The PBGC does not insure the money in the 401(k) plans of bankrupt companies. The 401(k) system was set up in 1978 as part of an IRS law to create personally-funded retirement accounts for individual workers. These are generally short-funded, due mainly to hardship withdrawals related to the general fall in workers’ standard of living. Often they are at the mercy of poor investment choices contained in their plans, channeling workers’ savings into Wall Street pockets. The following graph from the nonprofit Employee Benefit Research Institute illustrates the trend of the private sector companies switching to 401(k) plans from defined benefit pensions to lower their costs.
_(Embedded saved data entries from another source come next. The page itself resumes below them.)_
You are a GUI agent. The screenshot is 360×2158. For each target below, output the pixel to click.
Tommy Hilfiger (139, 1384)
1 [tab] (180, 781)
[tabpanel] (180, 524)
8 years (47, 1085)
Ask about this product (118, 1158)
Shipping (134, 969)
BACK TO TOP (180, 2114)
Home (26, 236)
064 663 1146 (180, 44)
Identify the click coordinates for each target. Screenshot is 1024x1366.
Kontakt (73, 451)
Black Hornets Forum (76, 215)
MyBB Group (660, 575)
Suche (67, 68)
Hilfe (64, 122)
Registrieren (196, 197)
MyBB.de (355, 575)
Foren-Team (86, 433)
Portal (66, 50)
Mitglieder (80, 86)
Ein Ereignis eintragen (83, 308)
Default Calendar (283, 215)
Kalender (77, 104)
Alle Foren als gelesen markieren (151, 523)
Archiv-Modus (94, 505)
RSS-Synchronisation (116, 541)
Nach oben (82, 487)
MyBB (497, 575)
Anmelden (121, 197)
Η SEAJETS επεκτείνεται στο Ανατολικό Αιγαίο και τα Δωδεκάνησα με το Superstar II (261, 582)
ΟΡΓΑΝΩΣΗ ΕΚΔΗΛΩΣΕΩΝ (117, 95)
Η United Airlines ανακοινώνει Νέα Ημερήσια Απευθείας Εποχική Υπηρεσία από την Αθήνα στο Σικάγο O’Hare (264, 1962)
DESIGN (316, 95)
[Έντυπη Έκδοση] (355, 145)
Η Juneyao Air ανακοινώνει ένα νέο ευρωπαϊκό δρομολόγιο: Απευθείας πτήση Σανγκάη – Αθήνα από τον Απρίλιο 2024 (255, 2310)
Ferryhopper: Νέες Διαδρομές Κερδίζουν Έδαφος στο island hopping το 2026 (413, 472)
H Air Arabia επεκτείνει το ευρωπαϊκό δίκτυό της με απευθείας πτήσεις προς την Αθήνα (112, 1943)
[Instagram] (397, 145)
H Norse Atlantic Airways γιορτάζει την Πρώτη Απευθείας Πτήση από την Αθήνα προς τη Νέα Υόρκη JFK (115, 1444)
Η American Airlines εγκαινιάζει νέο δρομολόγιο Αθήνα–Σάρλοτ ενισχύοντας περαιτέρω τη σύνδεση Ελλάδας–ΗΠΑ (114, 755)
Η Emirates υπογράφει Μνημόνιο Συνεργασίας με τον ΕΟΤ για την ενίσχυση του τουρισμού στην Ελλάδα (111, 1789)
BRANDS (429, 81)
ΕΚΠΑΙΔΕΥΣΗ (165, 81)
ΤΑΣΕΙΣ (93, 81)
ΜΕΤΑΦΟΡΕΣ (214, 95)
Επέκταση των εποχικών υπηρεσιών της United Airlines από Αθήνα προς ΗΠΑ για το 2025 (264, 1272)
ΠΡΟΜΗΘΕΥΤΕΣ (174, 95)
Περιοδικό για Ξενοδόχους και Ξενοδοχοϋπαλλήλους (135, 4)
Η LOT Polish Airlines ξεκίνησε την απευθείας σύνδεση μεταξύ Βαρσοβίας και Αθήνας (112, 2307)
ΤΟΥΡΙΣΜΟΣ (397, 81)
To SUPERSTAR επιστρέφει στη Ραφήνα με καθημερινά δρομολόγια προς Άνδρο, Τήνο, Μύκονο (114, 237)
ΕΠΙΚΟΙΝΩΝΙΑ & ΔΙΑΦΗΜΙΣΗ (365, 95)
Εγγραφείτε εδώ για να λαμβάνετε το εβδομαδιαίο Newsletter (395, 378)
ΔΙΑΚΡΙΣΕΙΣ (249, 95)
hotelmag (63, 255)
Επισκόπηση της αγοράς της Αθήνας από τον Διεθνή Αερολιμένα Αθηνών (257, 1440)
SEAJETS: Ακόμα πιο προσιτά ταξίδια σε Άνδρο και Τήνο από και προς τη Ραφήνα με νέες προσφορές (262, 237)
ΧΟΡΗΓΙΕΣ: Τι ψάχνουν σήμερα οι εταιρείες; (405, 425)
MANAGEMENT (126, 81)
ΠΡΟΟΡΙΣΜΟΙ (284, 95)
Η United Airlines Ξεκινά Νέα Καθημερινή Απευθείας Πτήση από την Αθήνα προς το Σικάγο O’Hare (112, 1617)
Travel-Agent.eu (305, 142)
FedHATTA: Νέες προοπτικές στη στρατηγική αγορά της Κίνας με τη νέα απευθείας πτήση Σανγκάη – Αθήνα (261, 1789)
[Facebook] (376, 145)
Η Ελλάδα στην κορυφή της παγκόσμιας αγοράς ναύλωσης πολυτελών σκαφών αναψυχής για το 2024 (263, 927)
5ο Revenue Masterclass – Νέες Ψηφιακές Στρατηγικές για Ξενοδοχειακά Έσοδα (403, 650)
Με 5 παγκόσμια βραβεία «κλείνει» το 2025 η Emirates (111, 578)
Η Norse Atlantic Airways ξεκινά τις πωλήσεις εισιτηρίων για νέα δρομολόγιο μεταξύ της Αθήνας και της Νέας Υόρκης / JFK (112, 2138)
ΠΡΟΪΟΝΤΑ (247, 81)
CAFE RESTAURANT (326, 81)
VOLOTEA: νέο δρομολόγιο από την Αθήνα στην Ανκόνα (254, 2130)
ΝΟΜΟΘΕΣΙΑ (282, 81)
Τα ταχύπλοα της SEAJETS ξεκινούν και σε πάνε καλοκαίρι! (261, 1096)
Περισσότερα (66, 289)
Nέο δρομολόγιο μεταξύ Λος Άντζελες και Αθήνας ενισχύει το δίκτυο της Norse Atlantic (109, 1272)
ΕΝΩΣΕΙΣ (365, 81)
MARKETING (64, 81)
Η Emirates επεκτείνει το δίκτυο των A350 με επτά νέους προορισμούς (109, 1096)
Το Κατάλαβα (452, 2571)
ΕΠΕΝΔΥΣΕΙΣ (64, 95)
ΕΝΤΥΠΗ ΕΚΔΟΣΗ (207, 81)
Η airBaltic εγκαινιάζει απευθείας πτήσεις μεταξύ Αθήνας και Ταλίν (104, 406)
It is reasonable to expect that retiree benefits will shrink to appease the demand for the lower premiums made by corporations. The PBGC 2012 fiscal report revealed that companies’ interests will be considered primarily: “At the President’s direction, we’ve made changes to reform or reduce unnecessary regulatory requirements—and we’re planning even more. For sound companies and plans, we’re trying to reduce burdens (and premiums) and focus on companies and plans where there’s risk.”

Recently at a conference in Rochester for Kodak retirees, Carliss Rowe, who had 10 years with the company, said, “It is stressful now, because when you work at Kodak you believe everything is okay for life.